For workloads such as machine learning and visualization, you can add graphics processing units (GPUs) to your VMs. Compute Engine provides NVIDIA GPUs in passthrough mode so that your VMs have direct control over the GPUs and the associated memory. For graphics-intensive workloads such as 3D visualization, you can use NVIDIA RTX virtual workstations. After you deploy the workloads, monitor the GPU usage and review the options for optimizing GPU performance.

Use compute-optimized machine types

Workloads like gaming, media transcoding, and high performance computing (HPC) require consistently high performance per CPU core. Google recommends that you use compute-optimized machine types for the VMs that run such workloads. Compute-optimized VMs are built on an architecture that uses features like non-uniform memory access (NUMA) for optimal and reliable performance.
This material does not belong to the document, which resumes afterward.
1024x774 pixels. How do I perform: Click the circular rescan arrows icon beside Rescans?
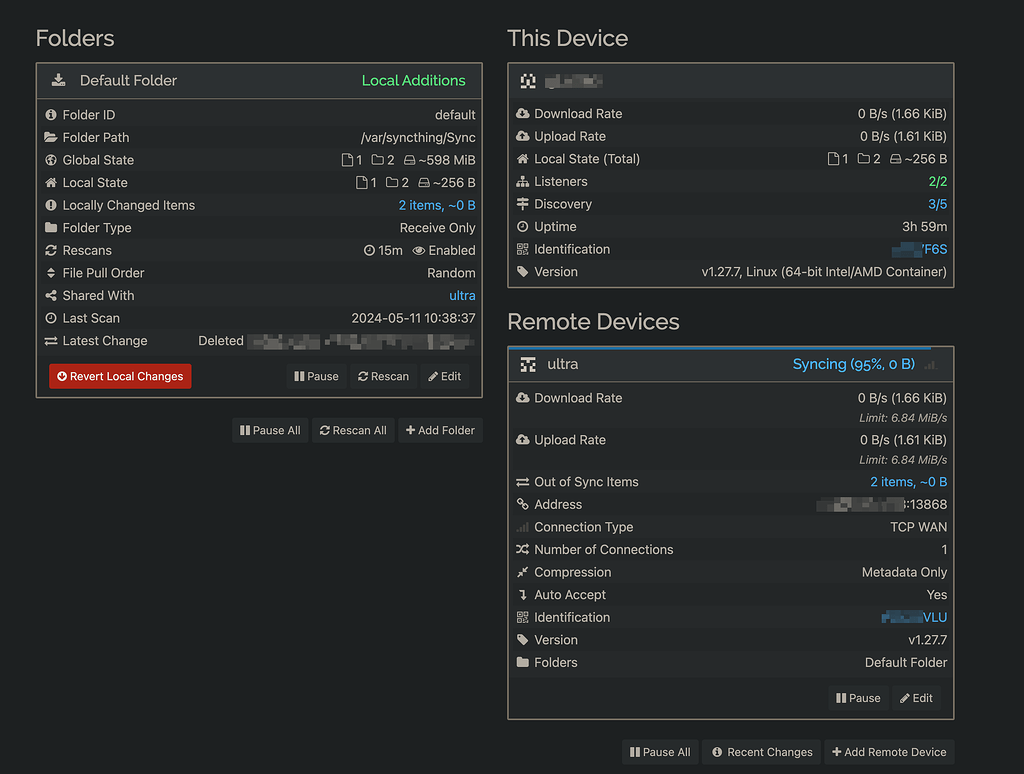coord(51,250)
Tightly coupled HPC workloads have a unique set of requirements for achieving peak efficiency in performance. For more information, see the following documentation:

Choose appropriate storage

Google Cloud offers a wide range of storage options for Compute Engine VMs: Persistent disks, local solid-state drive (SSD) disks, Filestore, and Cloud Storage. For design recommendations and best practices to optimize the performance of each of these storage options, see Optimize storage performance.

Google Kubernetes Engine

This section provides guidance to help you optimize the performance of your Google Kubernetes Engine (GKE) resources.

Autoscale resources

You can automatically resize the node pools in a GKE cluster to match the current load by using the cluster autoscaler feature. Autoscaling helps your apps continue to deliver predictable performance when the load increases. The cluster autoscaler resizes node pools automatically based on the resource requests (rather than actual resource utilization) of the Pods running on the nodes. When you use autoscaling, there can be a trade-off between performance and cost. Review the best practices for configuring cluster autoscaling efficiently.

Use C2D VMs

You can improve the performance of compute-intensive containerized workloads by using C2D machine types. You can add C2D nodes to your GKE clusters by choosing a C2D machine type in your node pools.

Disable SMT

Simultaneous multi-threading (SMT) can increase application throughput significantly for general computing tasks and for workloads that need high I/O. But for workloads in which both the virtual cores are compute-bound, SMT can cause inconsistent performance. To get better and more predictable performance, you can disable SMT for your GKE nodes by setting the number of vCPUs per core to 1.

Use GPUs

For compute-intensive workloads like image recognition and video transcoding, you can accelerate performance by creating node pools that use GPUs. For more information, see Running GPUs.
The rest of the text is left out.